Print the data exactly as it appears, keeping every word.
#### Dataset extract
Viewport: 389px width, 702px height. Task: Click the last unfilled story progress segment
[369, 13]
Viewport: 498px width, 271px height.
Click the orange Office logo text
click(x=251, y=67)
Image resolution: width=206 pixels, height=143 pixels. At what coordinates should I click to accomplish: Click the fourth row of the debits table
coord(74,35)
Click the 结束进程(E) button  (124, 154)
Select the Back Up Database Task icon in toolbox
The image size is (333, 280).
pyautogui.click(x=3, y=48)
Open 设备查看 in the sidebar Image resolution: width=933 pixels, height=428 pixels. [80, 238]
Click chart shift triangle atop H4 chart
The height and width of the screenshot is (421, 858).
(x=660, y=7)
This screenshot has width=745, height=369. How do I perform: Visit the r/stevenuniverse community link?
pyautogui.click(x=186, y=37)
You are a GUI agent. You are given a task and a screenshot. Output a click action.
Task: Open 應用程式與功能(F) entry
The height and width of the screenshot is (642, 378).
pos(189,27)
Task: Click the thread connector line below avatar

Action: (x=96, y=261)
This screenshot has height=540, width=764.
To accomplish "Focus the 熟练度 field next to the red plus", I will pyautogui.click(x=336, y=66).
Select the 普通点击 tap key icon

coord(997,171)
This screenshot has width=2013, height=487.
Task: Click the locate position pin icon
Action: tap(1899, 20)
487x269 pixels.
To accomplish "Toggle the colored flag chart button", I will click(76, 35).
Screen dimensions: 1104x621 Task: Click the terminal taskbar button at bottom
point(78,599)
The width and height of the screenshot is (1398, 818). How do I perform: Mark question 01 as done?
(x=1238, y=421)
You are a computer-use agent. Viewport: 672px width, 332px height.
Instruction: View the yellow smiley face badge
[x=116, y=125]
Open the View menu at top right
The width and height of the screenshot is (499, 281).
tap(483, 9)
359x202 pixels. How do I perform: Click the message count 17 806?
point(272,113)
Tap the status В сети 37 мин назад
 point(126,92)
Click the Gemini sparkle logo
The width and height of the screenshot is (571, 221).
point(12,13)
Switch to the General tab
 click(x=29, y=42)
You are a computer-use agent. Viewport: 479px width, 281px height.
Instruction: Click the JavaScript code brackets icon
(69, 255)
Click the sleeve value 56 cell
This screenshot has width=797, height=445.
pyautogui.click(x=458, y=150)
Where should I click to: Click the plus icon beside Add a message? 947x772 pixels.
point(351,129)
########
» Finished exercise
Viewport: 389px width, 702px height. Task: Click the last unfilled story progress segment
[369, 13]
Viewport: 498px width, 271px height.
Click the orange Office logo text
click(x=251, y=67)
Image resolution: width=206 pixels, height=143 pixels. At what coordinates should I click to accomplish: Click the fourth row of the debits table
coord(74,35)
Click the 结束进程(E) button  (124, 154)
Select the Back Up Database Task icon in toolbox
The image size is (333, 280).
pyautogui.click(x=3, y=48)
Open 设备查看 in the sidebar Image resolution: width=933 pixels, height=428 pixels. [80, 238]
Click chart shift triangle atop H4 chart
The height and width of the screenshot is (421, 858).
(x=660, y=7)
This screenshot has width=745, height=369. How do I perform: Visit the r/stevenuniverse community link?
pyautogui.click(x=186, y=37)
You are a GUI agent. You are given a task and a screenshot. Output a click action.
Task: Open 應用程式與功能(F) entry
The height and width of the screenshot is (642, 378).
pos(189,27)
Task: Click the thread connector line below avatar

Action: (x=96, y=261)
This screenshot has height=540, width=764.
To accomplish "Focus the 熟练度 field next to the red plus", I will pyautogui.click(x=336, y=66).
Select the 普通点击 tap key icon

coord(997,171)
This screenshot has width=2013, height=487.
Task: Click the locate position pin icon
Action: tap(1899, 20)
487x269 pixels.
To accomplish "Toggle the colored flag chart button", I will click(76, 35).
Screen dimensions: 1104x621 Task: Click the terminal taskbar button at bottom
point(78,599)
The width and height of the screenshot is (1398, 818). How do I perform: Mark question 01 as done?
(x=1238, y=421)
You are a computer-use agent. Viewport: 672px width, 332px height.
Instruction: View the yellow smiley face badge
[x=116, y=125]
Open the View menu at top right
The width and height of the screenshot is (499, 281).
tap(483, 9)
359x202 pixels. How do I perform: Click the message count 17 806?
point(272,113)
Tap the status В сети 37 мин назад
 point(126,92)
Click the Gemini sparkle logo
The width and height of the screenshot is (571, 221).
point(12,13)
Switch to the General tab
 click(x=29, y=42)
You are a computer-use agent. Viewport: 479px width, 281px height.
Instruction: Click the JavaScript code brackets icon
(69, 255)
Click the sleeve value 56 cell
This screenshot has width=797, height=445.
pyautogui.click(x=458, y=150)
Where should I click to: Click the plus icon beside Add a message? 947x772 pixels.
point(351,129)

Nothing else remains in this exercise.